Глаза Муравьева расширились от изумления, и он огляделся, словно пытаясь понять – что происходит? Не розыгрыш ли это?
Впрочем, изумлен был не один он. Никто из присутствующих, за исключением двух человек, не ожидал увидеть здесь арестованного Павла Струева. По всеобщему убеждению, тот сидел сейчас взаперти в тюремном замке, а потому никак не мог разгуливать по саду городского головы.
Руки Павла Александровича, действительно, сковывали наручники. Но было очевидно, что он не стремится никуда убегать. Бледный, изможденный, с запавшими щеками, убийца вызывал сейчас единственное чувство – жалость.

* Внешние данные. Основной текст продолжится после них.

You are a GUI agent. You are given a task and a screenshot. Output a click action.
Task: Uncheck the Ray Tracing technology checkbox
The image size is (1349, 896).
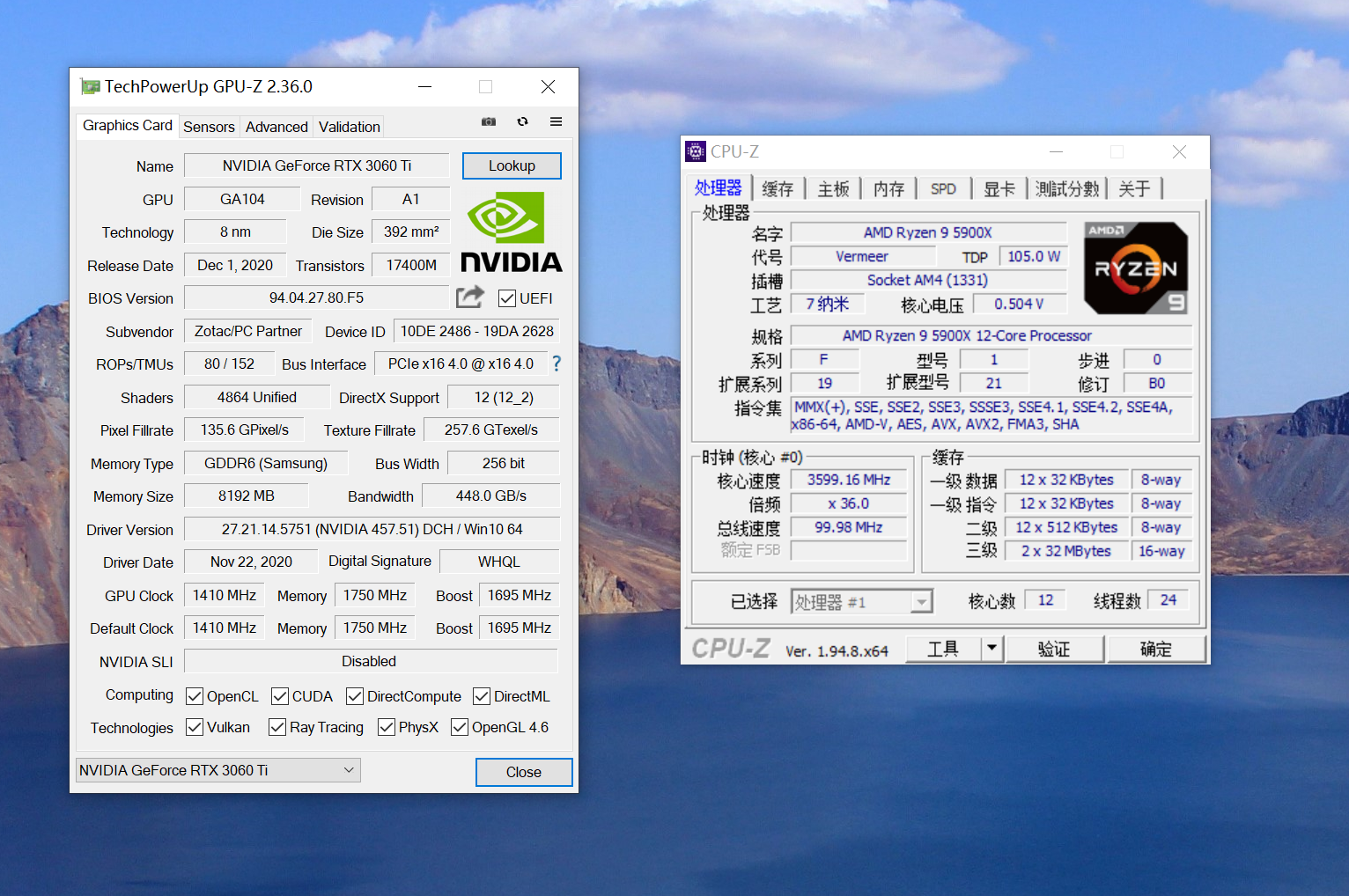coord(277,727)
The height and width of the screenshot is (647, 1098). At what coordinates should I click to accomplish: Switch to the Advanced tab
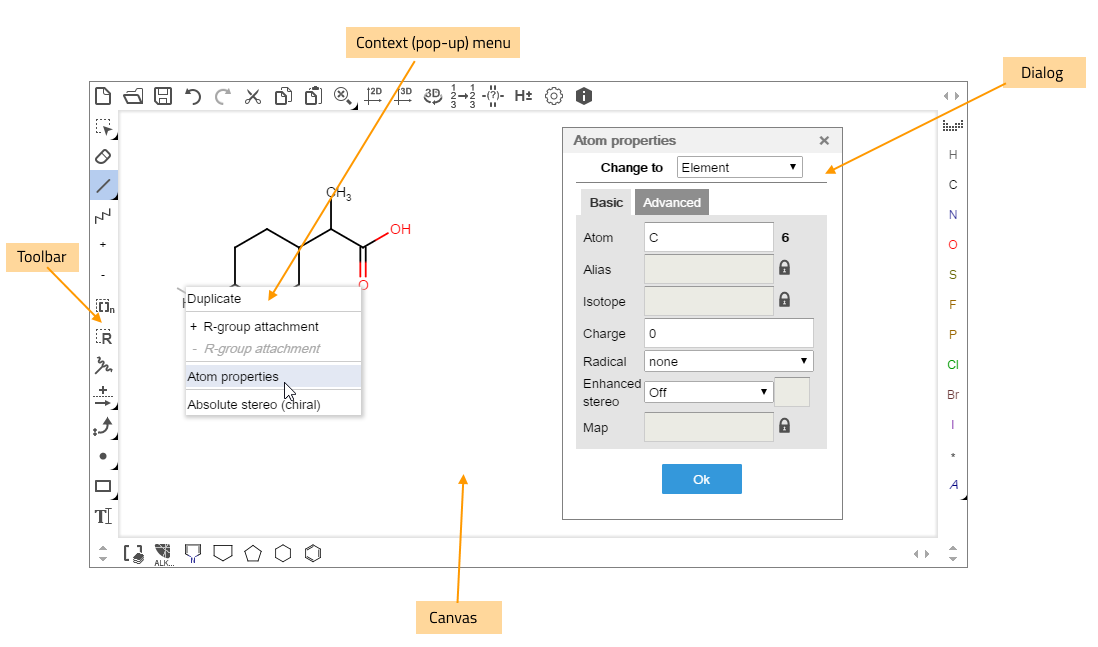click(x=672, y=202)
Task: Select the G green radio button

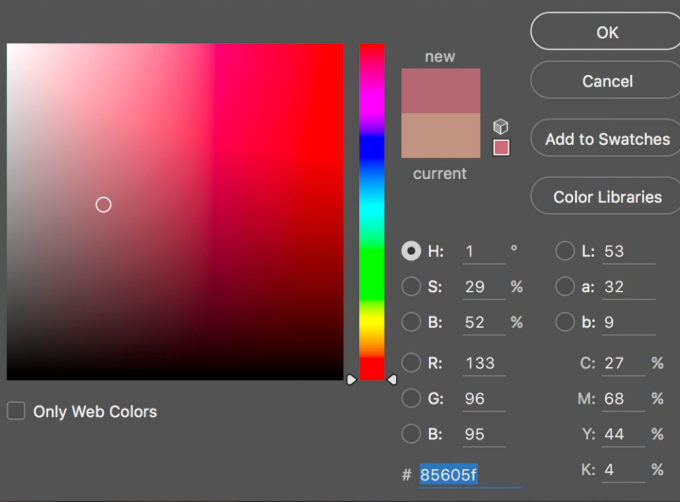Action: (411, 399)
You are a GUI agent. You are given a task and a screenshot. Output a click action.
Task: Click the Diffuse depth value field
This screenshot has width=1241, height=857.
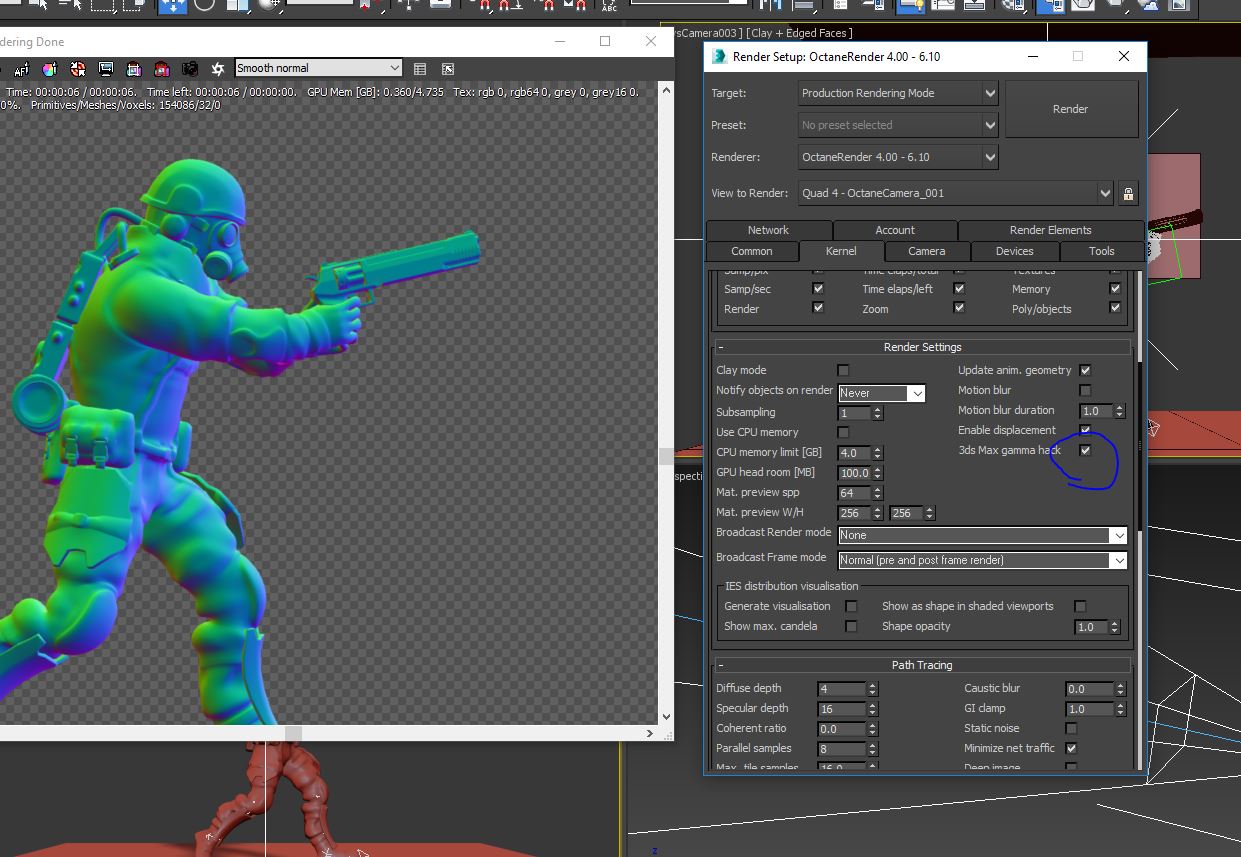pyautogui.click(x=840, y=688)
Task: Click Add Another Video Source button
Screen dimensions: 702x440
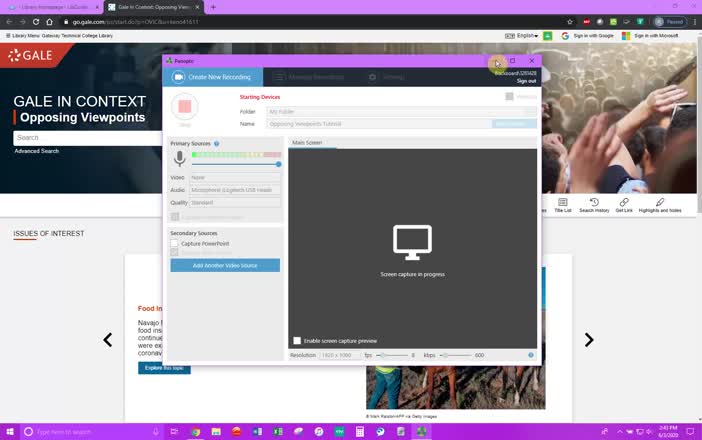Action: pos(225,265)
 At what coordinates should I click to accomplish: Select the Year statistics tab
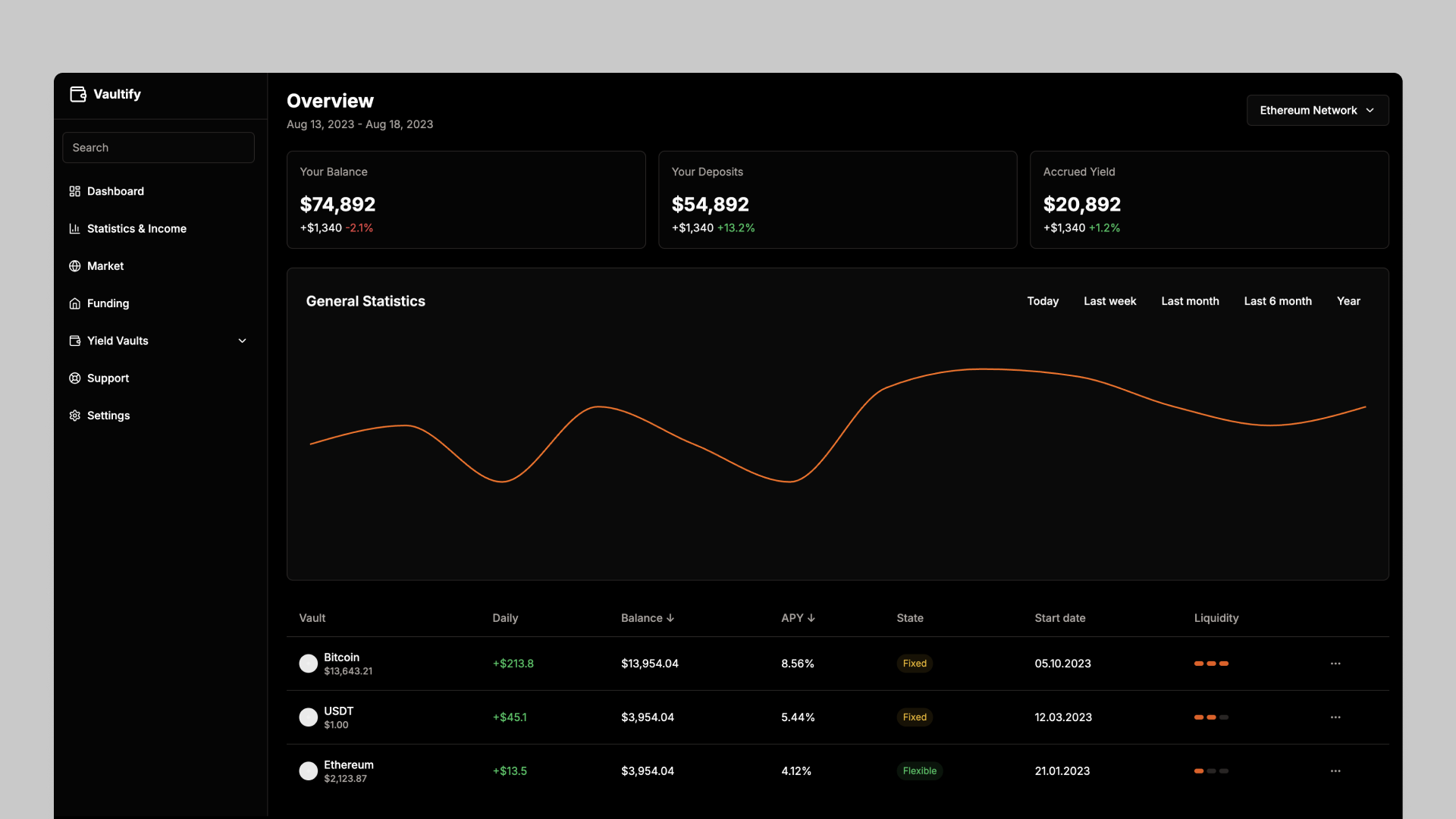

Словно никого другого не замечая, Струев шел прямо к покровителю и учителю. Муравьев невольно сделал шаг назад. Тогда Струев остановился и, вперившись в него взглядом, спросил.
– Это правда?! Вы украли их? Вы украли все ваши стихи?!
Муравьев оглянулся, как будто ища помощи окружающих. Но никто не подсказывал ему верного ответа.
– Нет, конечно, – пробормотал, наконец, поэт. – Это клевета.
Однако его голос сейчас звучал не так уверенно, как раньше.
– И вы согласитесь на экспертизу? Сможете доказать, что они ваши? – продолжал спрашивать Струев.
– Ну, разумеется, – ответил Муравьев, однако голос предательски надломился.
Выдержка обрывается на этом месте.